§ **Sayfa alıntısı**:
24 Eylül 2024 Salı

Ankara'da sosyalistlerin açlık grevi üçüncü gününde

ESP, SKM ve SGDF üyeleri, Ankara'da açlık grevlerinin üçüncü gününde KESK, Partizan, Pir Sultan Abdal Kültür Derneği'ni ziyaret etti.
Hapishanelerde tecride karşı direnişte olan tutsaklara ses olmak için İstanbul'dan bayrağı devralana ESP, SKM ve SGDF üyeleri, Ankara'da açlık grevlerinin üçüncü gününde kurum ziyaretlerini sürdürdü.
 
BOZGEYİK: ANNELER GÜNÜNDE GEBZE'DE OLACAĞIZ
 
KESK Genel Merkezi'ni ziyaret eden açlık grevindeki sosyalistler, KESK Eşbaşkanı Mehmet Bozgeyik ve yöneticiler ile görüştü.
 
Ziyarette konuşan açlık grevi direnişçisi İbrahim Tasman, Leyla Güven ve 7 bin tutsağın açlık grevine başladığını ifade etti. Tasman, "Bizler de onların sesine ses olmak için açlık grevindeyiz. Tecride karşı ne yapabiliriz birlikte nasıl mücadele edebiliriz" diye sordu.
 
KESK Eşbaşkanı Mehmet Bozgeyik ise "Türkiye'de uzun süreden beri özellikle cezaevlerinde tutukluların avukatlarıyla ve yakınlarıyla görüştürmemesi gibi bir durum var. Kendi kurumlarımızda yaşam hakkı için duyarlılık gösteriyoruz. Açlık grevi heyetinin içinde biz de varız. Siyasi partilerde ve mecliste bir duyarsızlık var. Sendikalar olarak diplomasi anlamında bir şeyler yapıyoruz. Demokratik talep cezaevlerinde kritik aşamaya geldi" dedi. Anneler Günü'nde Gebze'deki anneleri ziyaret etmeyi düşündüklerini ifade eden Bozgeyik, "Gücümüz oranında  kendi cephemizden destek olmaya çalışıyoruz" diye kaydetti.
 
PARTİZAN: GÜÇLÜ BİR SES ÇIKARMAK GEREKİYOR
 
Sosyalistler günün ikinci ziyaretini Partizan'a yaptı. Partizan temsilcisi yaptığı konuşmada, "Pratik olarak ne kadar görülmese de bizler de birşeyler yapıyoruz. İçeride açlığın yıpratmadığı kadar dışarıdaki sessizlik yıpratıyor. Kürt analarına yapılan saldıralar bizleri daha fazla üzüyor ve daha fazla birşeyler yapmak gerektiğini gösteriyor. Cezaevlerinde açlık grevleri ve ölüm oruçları, F tiplerinde yaşanan hak ihlalleri. Sokağa çıkmanın gerekliliğidir bu nedenler. Dışarıdan güçlü bir ses çıkarmak gerekir" ifadelerini kullandı.
 
Açlık grevi direnişçisi Haydar Atlıhan ise sokak tecridinin en çok yaşandığı yerin Ankara olduğunu söyledi. atlıhan, "Sendikalar açısından da KHK'lılar konusunda sokaklarda seslerini çıkaramadılar. Biz bir şeyler yaparsak birleşik bir hat olursa tecride karşı sesimizi yükseltiriz" diye belirtti.

§ **Alıştırma görevleri**:
1. Sayfa alıntısında "Sosyalistler günün ikinci ziyaretini" diye başlayan paragrafı, ana bilgilerini koruyarak kısa bir madde listesine dönüştürün.
2. Sayfa alıntısında "BOZGEYİK: ANNELER GÜNÜNDE" sözleriyle başlayıp "yöneticiler ile görüştü." sözlerine kadar uzanan bölümü, "yöneticiler" ifadesini "yönetim kurulu üyeleri" ile değiştirerek yeniden yazın.

§ **Veri bölümü**:
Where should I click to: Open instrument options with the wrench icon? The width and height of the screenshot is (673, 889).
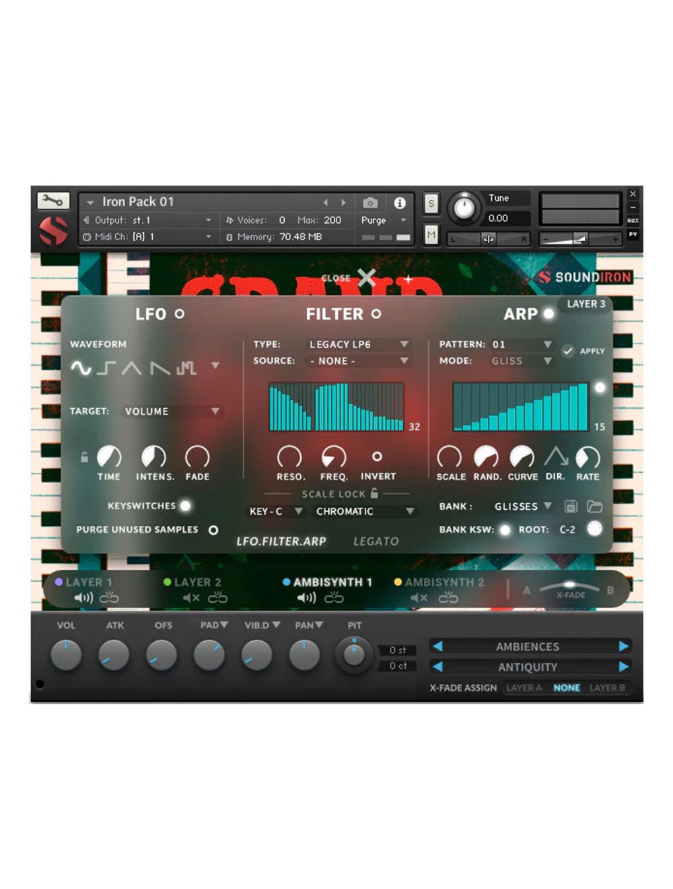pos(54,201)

---

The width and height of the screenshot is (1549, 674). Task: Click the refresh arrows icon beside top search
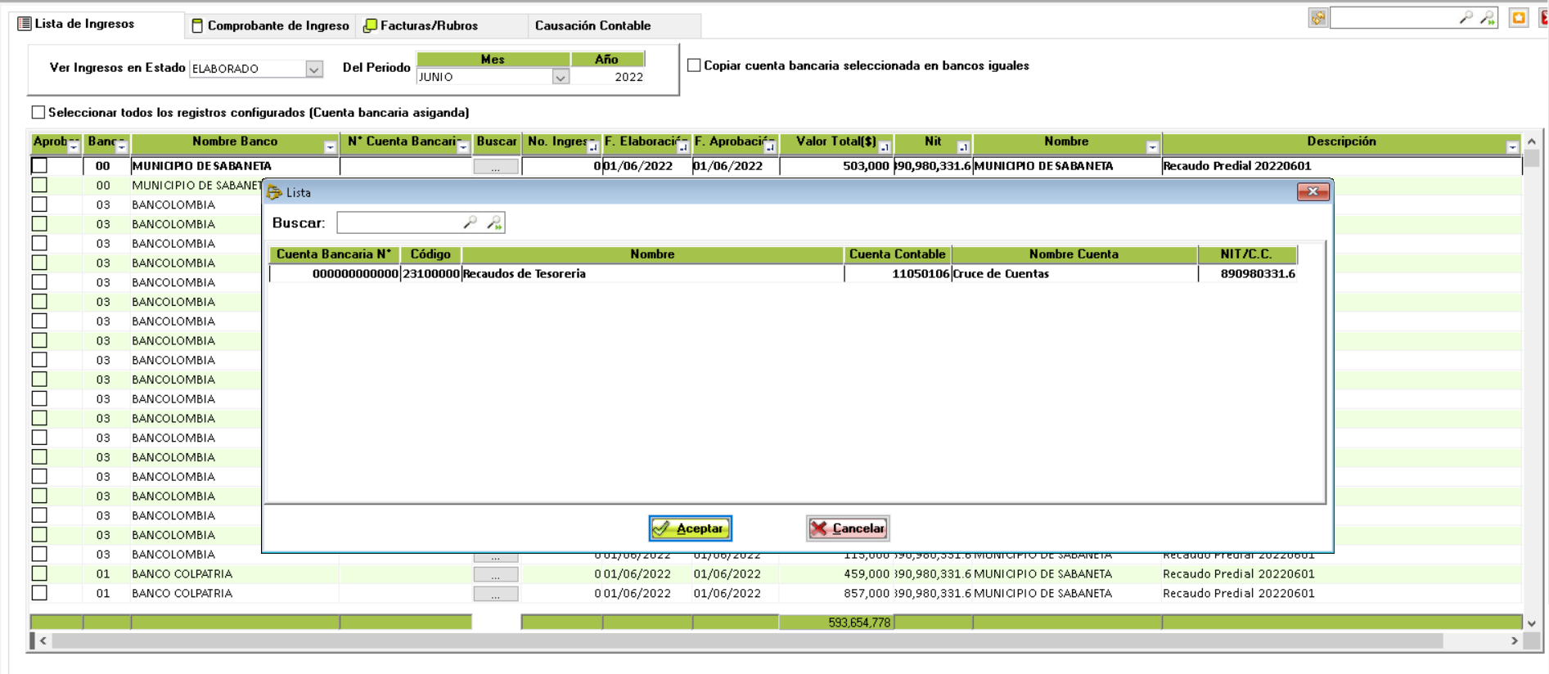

==

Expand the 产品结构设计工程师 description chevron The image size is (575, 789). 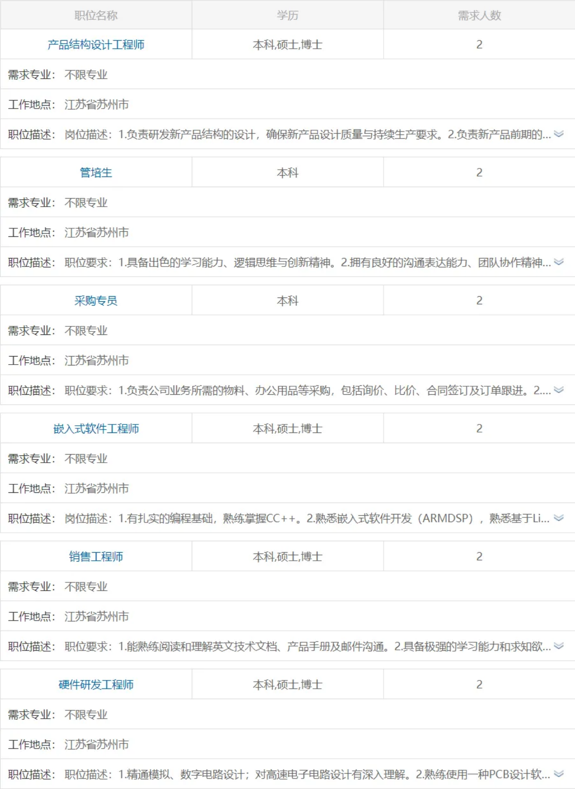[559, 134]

§ **Yanıt listesi**:
1.
- Sosyalistler günün ikinci ziyaretini Partizan'a yaptı.
- Partizan temsilcisi, pratikte pek görülmese de kendilerinin de bir şeyler yaptığını söyledi.
- İçerideki açlıktan çok dışarıdaki sessizliğin yıprattığını belirtti.
- Kürt analarına yapılan saldırıların kendilerini daha çok üzdüğünü ve daha fazlasını yapmak gerektiğini gösterdiğini dile getirdi.
- Cezaevlerindeki açlık grevlerini, ölüm oruçlarını ve F tiplerindeki hak ihlallerini sokağa çıkmanın gerekçeleri olarak gösterdi.
- Dışarıdan güçlü bir ses çıkarılması gerektiğini vurguladı.

2.
BOZGEYİK: ANNELER GÜNÜNDE GEBZE'DE OLACAĞIZ
 
KESK Genel Merkezi'ni ziyaret eden açlık grevindeki sosyalistler, KESK Eşbaşkanı Mehmet Bozgeyik ve yönetim kurulu üyeleri ile görüştü.